The police arrested plaintiff's designated driver and told him to leave his friend's apartment and to leave the neighborhood. They even told him to walk a different direction down the street. When he followed the police's directive, plaintiff was attacked by someone with a machete. Somewhere in the mess there has to be a lawsuit, right?
The case is Urbina v. City of New York, a summary order decided on November 29. Urbina has an experienced lawyer who comes up with a few interesting theories about police liability. Plaintiff says he was in "constructive custody" at the time he was attacked because the police told him to leave the apartment and proceed away in another direction. The Supreme Court recognizes that some people are in police custody even if they are not in handcuffs if they are not free to leave a particular location. The Court of Appeals (Cabranes, Parker and Pooler) is not buying it. Plaintiff's lawsuit concedes that after the police told him to leave the apartment, he intended to enter a store to buy some food and then head home (or even return to the apartment). This means, the Court says, that plaintiff was in fact free to leave. There was no seizure under the Fourth Amendment.

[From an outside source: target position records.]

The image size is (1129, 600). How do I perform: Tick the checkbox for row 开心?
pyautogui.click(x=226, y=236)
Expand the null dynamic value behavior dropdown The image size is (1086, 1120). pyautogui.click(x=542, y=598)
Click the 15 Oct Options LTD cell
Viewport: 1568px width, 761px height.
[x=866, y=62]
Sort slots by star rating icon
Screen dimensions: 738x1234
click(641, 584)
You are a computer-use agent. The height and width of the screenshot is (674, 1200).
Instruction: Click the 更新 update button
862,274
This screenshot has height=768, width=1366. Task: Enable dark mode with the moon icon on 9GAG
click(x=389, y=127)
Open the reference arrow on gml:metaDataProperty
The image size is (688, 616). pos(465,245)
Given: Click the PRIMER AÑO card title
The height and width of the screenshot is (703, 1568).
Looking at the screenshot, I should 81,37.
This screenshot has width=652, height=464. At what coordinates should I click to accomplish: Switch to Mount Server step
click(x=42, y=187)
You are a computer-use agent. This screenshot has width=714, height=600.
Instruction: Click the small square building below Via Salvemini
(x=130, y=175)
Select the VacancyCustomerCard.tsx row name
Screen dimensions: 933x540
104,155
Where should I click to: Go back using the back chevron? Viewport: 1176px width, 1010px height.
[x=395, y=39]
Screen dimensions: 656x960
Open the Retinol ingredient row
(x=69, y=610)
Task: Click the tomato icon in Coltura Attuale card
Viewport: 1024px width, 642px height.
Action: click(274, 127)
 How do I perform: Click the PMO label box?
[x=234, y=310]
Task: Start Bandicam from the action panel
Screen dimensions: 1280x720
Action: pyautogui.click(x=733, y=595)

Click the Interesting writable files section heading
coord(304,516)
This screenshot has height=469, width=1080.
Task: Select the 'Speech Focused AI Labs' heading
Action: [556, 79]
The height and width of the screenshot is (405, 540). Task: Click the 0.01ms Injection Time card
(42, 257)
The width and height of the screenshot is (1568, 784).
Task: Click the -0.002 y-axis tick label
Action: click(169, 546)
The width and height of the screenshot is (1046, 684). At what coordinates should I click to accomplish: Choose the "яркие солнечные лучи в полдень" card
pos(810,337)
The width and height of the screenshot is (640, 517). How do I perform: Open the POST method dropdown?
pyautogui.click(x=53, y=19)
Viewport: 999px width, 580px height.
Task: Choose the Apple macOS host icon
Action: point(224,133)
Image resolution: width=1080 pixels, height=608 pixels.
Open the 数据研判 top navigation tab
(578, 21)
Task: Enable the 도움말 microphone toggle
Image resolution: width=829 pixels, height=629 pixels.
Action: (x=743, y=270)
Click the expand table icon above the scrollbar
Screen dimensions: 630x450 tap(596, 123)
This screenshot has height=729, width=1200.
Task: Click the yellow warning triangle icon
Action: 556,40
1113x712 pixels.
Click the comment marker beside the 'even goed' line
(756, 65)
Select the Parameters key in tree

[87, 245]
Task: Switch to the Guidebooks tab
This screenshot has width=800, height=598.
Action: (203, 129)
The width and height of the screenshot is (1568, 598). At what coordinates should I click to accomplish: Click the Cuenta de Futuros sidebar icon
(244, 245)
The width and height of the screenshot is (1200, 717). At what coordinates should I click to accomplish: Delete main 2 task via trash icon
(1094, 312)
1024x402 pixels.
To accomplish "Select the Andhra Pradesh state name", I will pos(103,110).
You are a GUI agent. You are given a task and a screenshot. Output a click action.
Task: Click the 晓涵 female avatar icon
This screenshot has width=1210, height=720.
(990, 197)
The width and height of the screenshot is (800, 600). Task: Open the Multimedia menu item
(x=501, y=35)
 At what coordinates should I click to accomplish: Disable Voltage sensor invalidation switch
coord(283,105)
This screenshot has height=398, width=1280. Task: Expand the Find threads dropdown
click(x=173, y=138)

Plaintiff also sues the police under the "Right to Travel" theory. The Constitution recognizes such a theory, but it is quite narrow, thanks to Williams v. Town of Greenburgh, 535 F.3d 71 (2d Cir. 2008) (a case I argued), which says the right protects movement between places and has no bearing on access to a particular place. While plaintiff says the police directive that he leave the apartment and to travel east instead of west restricted his movement in violation of the Constitution, that does not cut it, the Court says, because "minor restrictions on travel do not amount to the denial of a fundamental right" under the Constitution.